=== Task item ===
In the data from the line with "Describe the element" to the line with "Identify the location", switch "screenshot" to "capture" and give back only those lines with everything else unchanged.

=== Information given ===
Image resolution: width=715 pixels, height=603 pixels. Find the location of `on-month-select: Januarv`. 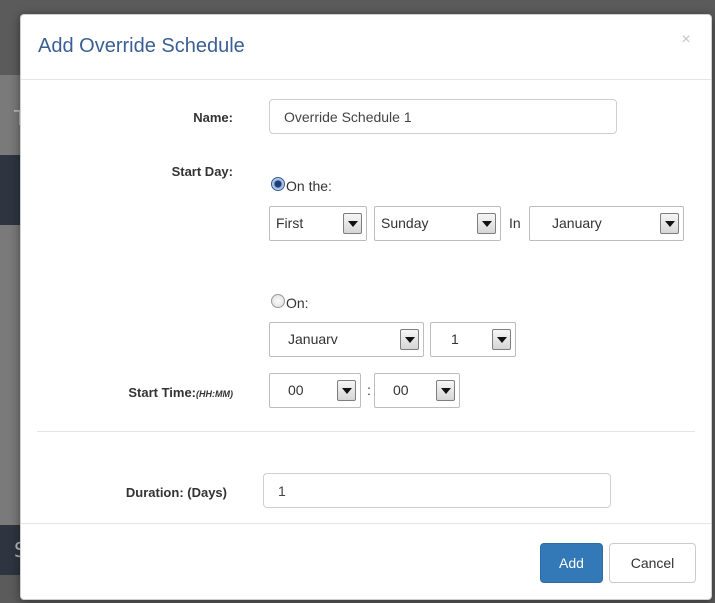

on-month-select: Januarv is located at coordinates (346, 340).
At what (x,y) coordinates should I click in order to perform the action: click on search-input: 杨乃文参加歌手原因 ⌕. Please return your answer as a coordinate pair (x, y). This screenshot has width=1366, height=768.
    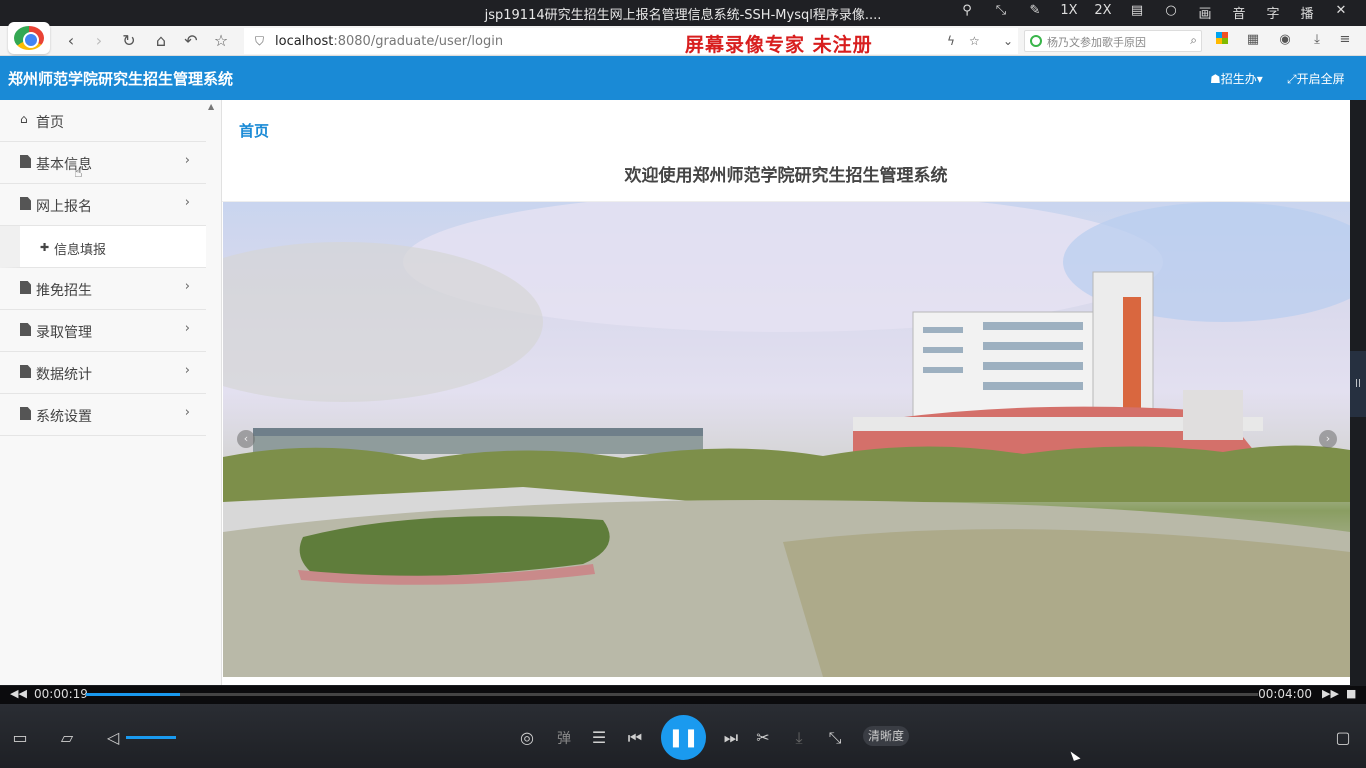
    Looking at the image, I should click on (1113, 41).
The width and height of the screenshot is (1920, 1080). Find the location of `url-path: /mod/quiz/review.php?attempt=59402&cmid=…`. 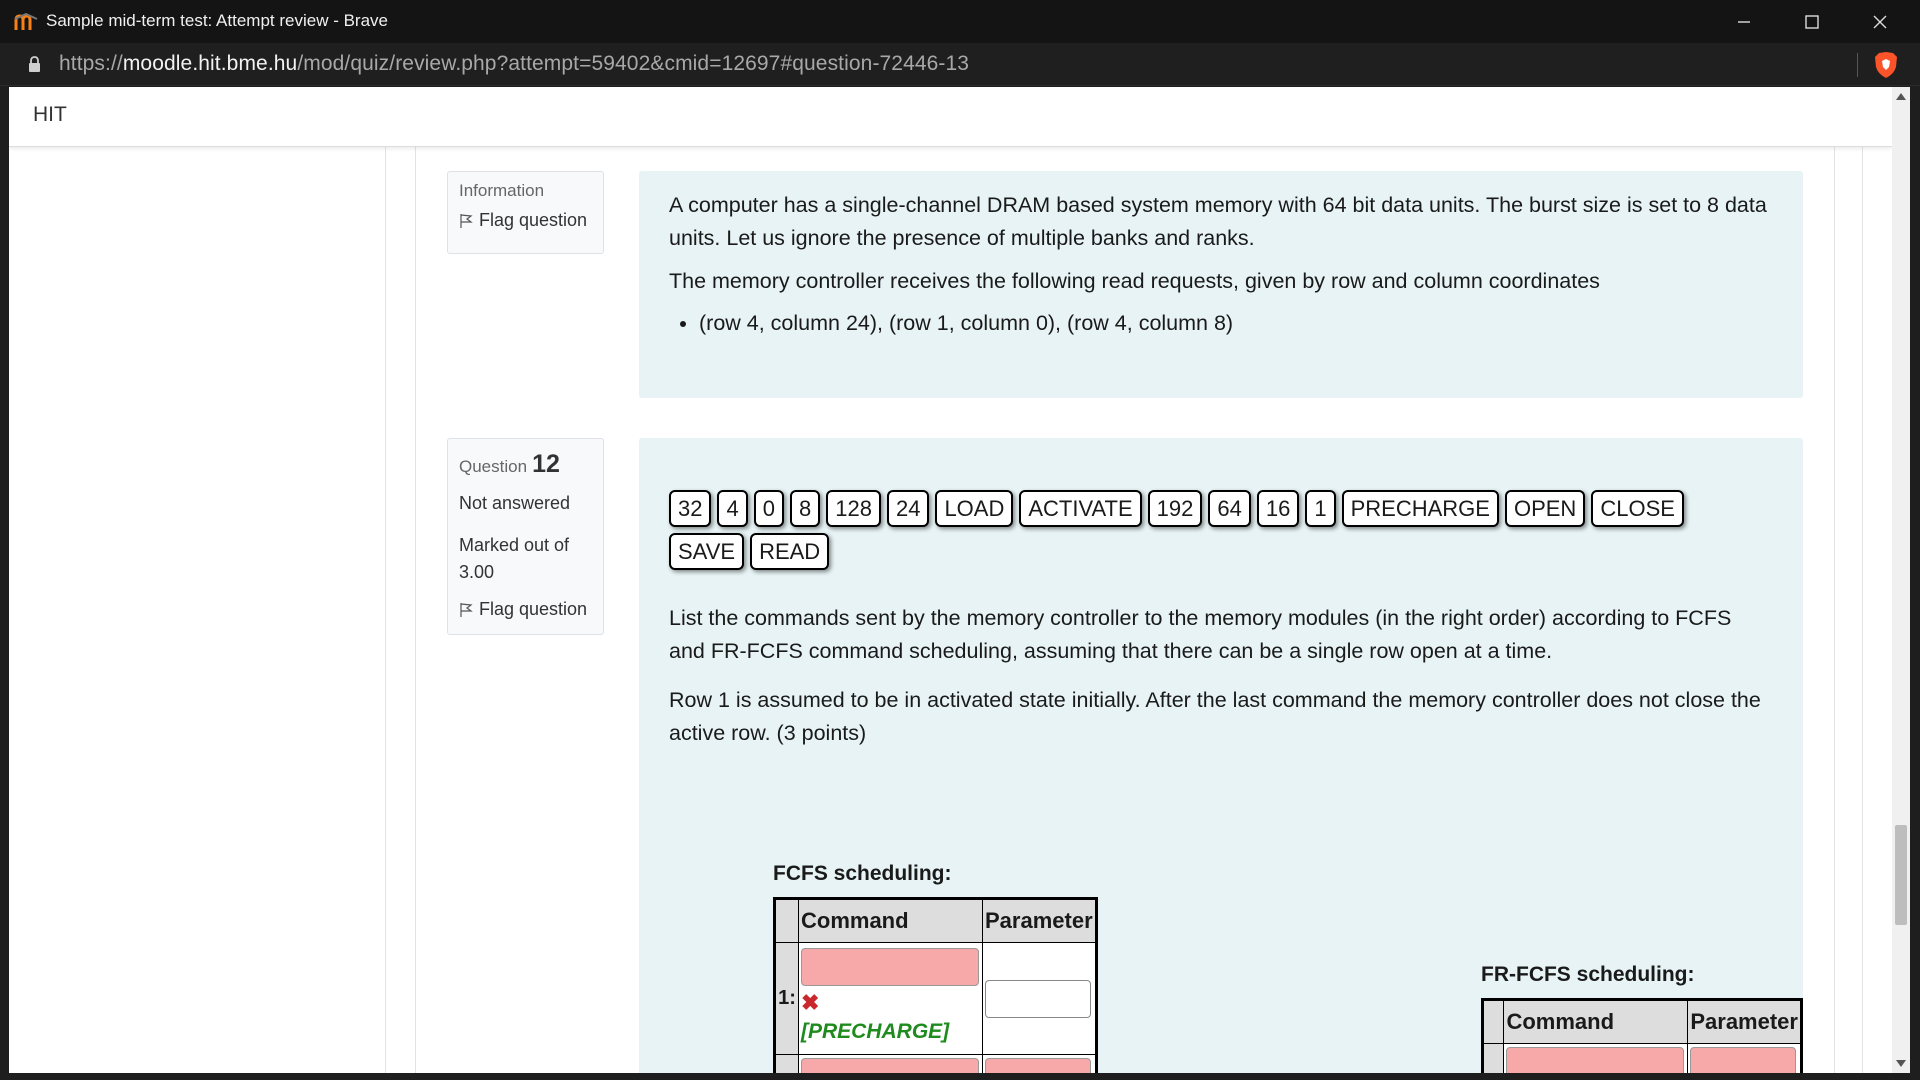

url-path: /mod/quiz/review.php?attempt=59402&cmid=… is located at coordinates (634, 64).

...

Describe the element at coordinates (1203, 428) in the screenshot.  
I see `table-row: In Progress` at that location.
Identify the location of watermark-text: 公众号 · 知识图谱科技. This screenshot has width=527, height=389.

=== Exercise answer ===
Describe the element at coordinates (1203, 428) in the capture.  
I see `table-row: In Progress` at that location.
Identify the location of watermark-text: 公众号 · 知识图谱科技. This capture has width=527, height=389.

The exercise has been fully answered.